On the other side of the spectrum, industry players and states such as the Czech Republic and Slovakia have supported allowing gas blending until 2035. More than 90 energy companies, manufacturers, and operators signed a joint letter to the European Commission, asking it to consider hydrogen blending for parts of Europe that cannot yet afford a dedicated hydrogen network. Signatories included Engagas (ENGGY), EnBW, and Naturgy Energy Group (NYGAS), as well as turbine manufacturers General Electric Co. (GE) and Baker Hughes Co. (BKR).

EU Council Adopts Connecting Europe Facility 2.0; €31.65B for Transport, Energy

Capstone believes the European Council’s allocation of €31.65 billion for the energy and transportation sectors is a significant step toward finalizing projects included in the TEN-E, and channels investment into green bunkering infrastructure for the maritime sector. The council adopted the EU’s Connecting Europe Facility 2.0 (CEF 2.0) program June 14.
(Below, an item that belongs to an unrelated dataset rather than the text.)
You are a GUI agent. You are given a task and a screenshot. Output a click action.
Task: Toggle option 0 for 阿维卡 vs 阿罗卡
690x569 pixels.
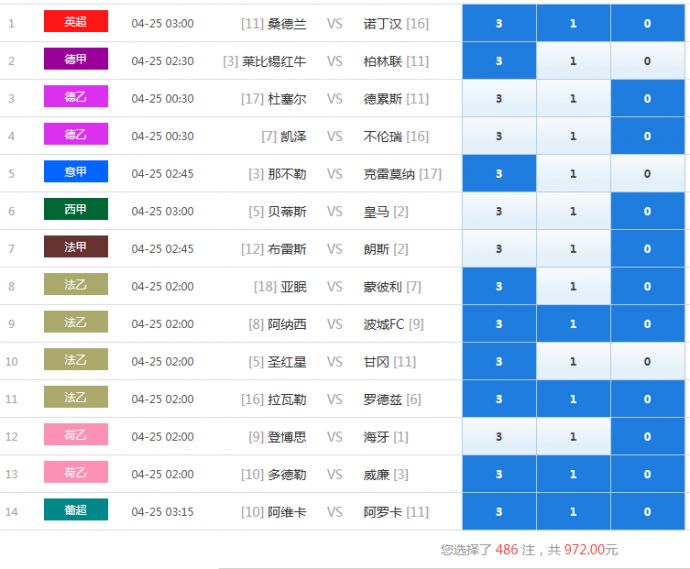[647, 511]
CEF 2.0 promotes interconnected and multimodal transportation networks across Europe, with particular focus on rail, road, inland waterway, and maritime infrastructure. The Trans-European Transport Networks (TEN-T) for missing links and cross-border projects will be given funding priority. In the rail sector, the full deployment of European Rail Traffic Management System (ERTMS) network by 2030 was identified as a priority, with €1.56 billion of the transport budget set aside for rail projects. In the maritime sector, Capstone believes investments will increase for alternative green fuels with net-zero potential such as hydrogen, e-ammonia, and e-methanol. Investment in liquefied natural gas (LNG) infrastructure may benefit, pending the EU’s decision on the role of gas in the transition, for which a decision is expected before year end. The shipping industry is under pressure to reduce emissions, with environmental groups urging the European Commission to exclude LNG as a sustainable alternative in the upcoming Fit for 55 EU climate package, expected in July. However, Capstone believes the Commission is unlikely to rule out LNG from its transition plans as it adopts a flexible target-based approach, leaving bunkering decisions to the shipowners.

In the energy sector, €5.84 billion will be allocated for projects furthering the integration of European energy markets; creating more flexible transmission, distribution, and information sharing in networks; and promoting decarbonization objectives. Awarding will be directed on an ‘energy efficiency first’ basis. First included in the European Commission’s Energy Union Strategy, efficiency first designates the prioritization of energy efficiency, be it end-use saving or demand response, when allocating funds, particularly whenever they would cost less or deliver more than building new supply or networks.